I continued on because I had little money left for repairs and after the first two failures I was going to become the first American to round Cape Horn alone or die trying.  Extreme.  But there is a quiet satisfaction in having proved to yourself that you are capable of making such a commitment.  


As we moved into the Forties the temperature dropped and, although it was early December, the beginning of the Southern summer, the sky became completely overcast and snow fell.


I was navigating by sextant, as one did then, and for several days got no sights.  Finally one afternoon I got a quick hazy view of the sun.  You don’t get a position from a single sight, only a line that you are somewhere on.   But that sight convinced me that I was far enough south to turn east, and just before dark a rocky shape formed in the gloom ahead that was one of the Diego Ramirez Islands, sixty miles southwest of Horn Island, and I knew that the next day I would be blown pass the Horn.
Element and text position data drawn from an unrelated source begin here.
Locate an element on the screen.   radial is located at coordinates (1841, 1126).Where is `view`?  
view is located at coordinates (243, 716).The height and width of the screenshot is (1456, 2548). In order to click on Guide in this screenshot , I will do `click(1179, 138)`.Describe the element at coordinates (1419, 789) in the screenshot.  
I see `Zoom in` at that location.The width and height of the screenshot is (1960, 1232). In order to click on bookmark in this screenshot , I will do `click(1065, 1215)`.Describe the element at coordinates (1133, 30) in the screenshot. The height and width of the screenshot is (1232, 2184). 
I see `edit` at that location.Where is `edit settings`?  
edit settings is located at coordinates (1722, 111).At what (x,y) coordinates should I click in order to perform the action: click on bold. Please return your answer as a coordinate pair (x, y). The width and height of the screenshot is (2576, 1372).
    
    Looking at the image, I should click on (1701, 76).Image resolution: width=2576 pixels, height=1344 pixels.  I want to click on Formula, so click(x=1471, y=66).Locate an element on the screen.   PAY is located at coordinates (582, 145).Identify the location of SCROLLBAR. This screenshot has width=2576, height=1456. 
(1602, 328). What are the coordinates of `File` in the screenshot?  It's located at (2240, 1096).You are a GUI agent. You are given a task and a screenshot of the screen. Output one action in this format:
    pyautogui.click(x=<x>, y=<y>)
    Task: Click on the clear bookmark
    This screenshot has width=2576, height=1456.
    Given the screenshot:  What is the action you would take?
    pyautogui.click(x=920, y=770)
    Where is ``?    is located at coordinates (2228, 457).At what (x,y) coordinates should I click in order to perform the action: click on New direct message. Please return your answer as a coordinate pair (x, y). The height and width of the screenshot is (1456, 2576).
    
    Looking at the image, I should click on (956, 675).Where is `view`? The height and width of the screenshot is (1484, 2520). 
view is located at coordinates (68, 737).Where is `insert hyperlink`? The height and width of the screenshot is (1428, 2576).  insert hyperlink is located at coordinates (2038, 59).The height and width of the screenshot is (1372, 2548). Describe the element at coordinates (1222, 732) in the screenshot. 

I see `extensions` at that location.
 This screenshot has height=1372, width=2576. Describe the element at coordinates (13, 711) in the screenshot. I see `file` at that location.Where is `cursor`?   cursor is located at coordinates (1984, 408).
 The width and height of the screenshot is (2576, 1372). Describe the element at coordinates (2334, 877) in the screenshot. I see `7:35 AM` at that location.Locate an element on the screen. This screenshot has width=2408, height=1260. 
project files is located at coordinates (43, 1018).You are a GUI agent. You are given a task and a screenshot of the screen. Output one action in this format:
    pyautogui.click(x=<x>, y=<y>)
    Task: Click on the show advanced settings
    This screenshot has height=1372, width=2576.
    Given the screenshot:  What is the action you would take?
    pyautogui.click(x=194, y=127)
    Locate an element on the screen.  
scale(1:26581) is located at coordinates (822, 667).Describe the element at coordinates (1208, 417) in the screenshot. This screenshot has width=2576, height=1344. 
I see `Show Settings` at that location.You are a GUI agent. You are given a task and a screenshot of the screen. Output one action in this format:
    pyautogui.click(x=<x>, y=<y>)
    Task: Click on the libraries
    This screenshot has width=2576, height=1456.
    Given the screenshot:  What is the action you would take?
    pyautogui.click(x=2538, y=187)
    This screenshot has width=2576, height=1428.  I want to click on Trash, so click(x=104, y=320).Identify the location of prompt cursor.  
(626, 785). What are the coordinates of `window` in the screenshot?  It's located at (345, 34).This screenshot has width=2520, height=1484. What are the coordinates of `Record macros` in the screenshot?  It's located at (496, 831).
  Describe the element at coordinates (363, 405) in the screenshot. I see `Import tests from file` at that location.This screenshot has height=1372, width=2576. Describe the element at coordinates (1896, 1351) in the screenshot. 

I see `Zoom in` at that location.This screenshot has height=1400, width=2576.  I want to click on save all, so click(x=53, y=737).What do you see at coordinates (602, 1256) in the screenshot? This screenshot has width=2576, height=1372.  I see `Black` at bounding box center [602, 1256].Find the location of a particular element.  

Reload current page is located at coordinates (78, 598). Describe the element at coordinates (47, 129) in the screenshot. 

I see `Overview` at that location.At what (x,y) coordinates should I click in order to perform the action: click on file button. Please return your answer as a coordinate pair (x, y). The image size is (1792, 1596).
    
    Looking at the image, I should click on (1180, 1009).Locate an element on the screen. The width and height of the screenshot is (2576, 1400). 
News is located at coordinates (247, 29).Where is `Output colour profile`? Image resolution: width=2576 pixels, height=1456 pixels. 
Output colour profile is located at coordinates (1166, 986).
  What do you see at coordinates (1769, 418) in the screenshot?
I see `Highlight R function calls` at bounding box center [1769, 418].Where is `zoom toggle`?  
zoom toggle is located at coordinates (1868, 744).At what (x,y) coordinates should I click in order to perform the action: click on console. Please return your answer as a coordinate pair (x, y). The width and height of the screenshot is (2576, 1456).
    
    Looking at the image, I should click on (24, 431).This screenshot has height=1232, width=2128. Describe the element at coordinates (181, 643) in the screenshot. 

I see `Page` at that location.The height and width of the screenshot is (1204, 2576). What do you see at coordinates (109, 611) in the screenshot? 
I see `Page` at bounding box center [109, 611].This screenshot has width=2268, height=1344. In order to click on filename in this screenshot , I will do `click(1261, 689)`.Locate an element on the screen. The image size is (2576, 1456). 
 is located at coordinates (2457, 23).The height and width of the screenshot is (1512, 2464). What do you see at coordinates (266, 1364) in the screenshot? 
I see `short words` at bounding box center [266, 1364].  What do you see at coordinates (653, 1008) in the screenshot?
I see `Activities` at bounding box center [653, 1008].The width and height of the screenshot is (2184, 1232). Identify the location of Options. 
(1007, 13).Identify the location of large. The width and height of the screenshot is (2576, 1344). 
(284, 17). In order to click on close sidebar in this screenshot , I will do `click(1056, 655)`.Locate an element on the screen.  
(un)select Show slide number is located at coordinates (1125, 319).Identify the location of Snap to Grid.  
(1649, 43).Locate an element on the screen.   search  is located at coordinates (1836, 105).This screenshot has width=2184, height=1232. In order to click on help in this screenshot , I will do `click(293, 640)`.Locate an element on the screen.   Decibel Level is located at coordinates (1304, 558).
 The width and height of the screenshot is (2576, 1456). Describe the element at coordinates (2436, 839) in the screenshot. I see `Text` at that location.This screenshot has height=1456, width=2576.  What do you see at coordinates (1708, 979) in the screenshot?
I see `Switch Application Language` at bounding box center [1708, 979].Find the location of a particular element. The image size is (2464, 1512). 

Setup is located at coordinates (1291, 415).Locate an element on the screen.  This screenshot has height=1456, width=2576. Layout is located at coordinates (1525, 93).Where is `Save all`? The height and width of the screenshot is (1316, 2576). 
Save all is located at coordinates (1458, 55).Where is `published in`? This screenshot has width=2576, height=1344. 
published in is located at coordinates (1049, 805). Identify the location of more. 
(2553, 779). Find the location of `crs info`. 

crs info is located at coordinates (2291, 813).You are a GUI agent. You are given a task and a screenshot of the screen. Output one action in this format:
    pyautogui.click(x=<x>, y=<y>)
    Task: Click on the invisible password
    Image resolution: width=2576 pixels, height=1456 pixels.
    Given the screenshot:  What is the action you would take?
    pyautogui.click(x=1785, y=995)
The wind increased during the night and by dawn was more than sixty knots from the southwest creating twenty to thirty foot breaking waves.  While the land around Cape Horn is islands, they are so close together they form an almost solid mass and the waves were ricocheting off them and breaking on both quarters.


I went to bare poles and for one of the few times in what are now six circumnavigations tied myself in the cockpit and hand steered all day.  Countless waves broke over the cockpit.  Without being tied securely, I would have been washed away dozens of times.


EGREGIOUS was rolled onto her beam ends regularly, and in those cross seas sometimes she went over to port, sometimes to starboard.  The strain on the tiller was immense, often forcing me to brace myself with my legs on the opposite side of the cockpit and use both arms to turn the bow downwind.  There was no time to look back and see on which quarter the next dangerous wave loomed, but after a while I could tell by feel and sound.  And though I caught only momentary glimpses of them as they swooped across my field of vision, even in the strongest wind albatrosses and petrels soared about as usual.  At such moments you know that no matter how well you adapt, they belong there and you don’t.  We do not conquer oceans or mountains.  We merely transit them.


EGREGIOUS had an Aries self-steering vane.  The servo-rudder was still in the water and as we surfed down waves a rooster tail rose from it as from a racing hydroplane.

Through a long, fatiguing day I steered.  To have left the tiller even momentarily would have been impossible.  Finally as the dim sky turned black, the wind decreased to perhaps thirty knots and I was able to get the Aries to steer us east still under bare poles, still making seven or eight knots.  


Stiff and cold and tired and hungry, I stumbled into the cabin.  My hands and feet were frostbitten and a glance in the mirror revealed dead skin hanging from my ears in bloody strips. 


Water was sloshing over the floorboards.  Before I could eat I had to bail.  I took the plastic bucket, bent, scooped, turned and tossed.


I was profoundly happy.  I was exactly where I wanted to be.


The water I was bailing into the Atlantic that night had come from the Pacific that morning.


============

One of the greatest days in my life and one of only two sailing days of which I still remember the date.  The other was November 2, 1974, the day I left for my first attempt at Cape Horn, the day that began the Being part of my life. 

The photos are then and now.  Quite incredibly they are of the same man.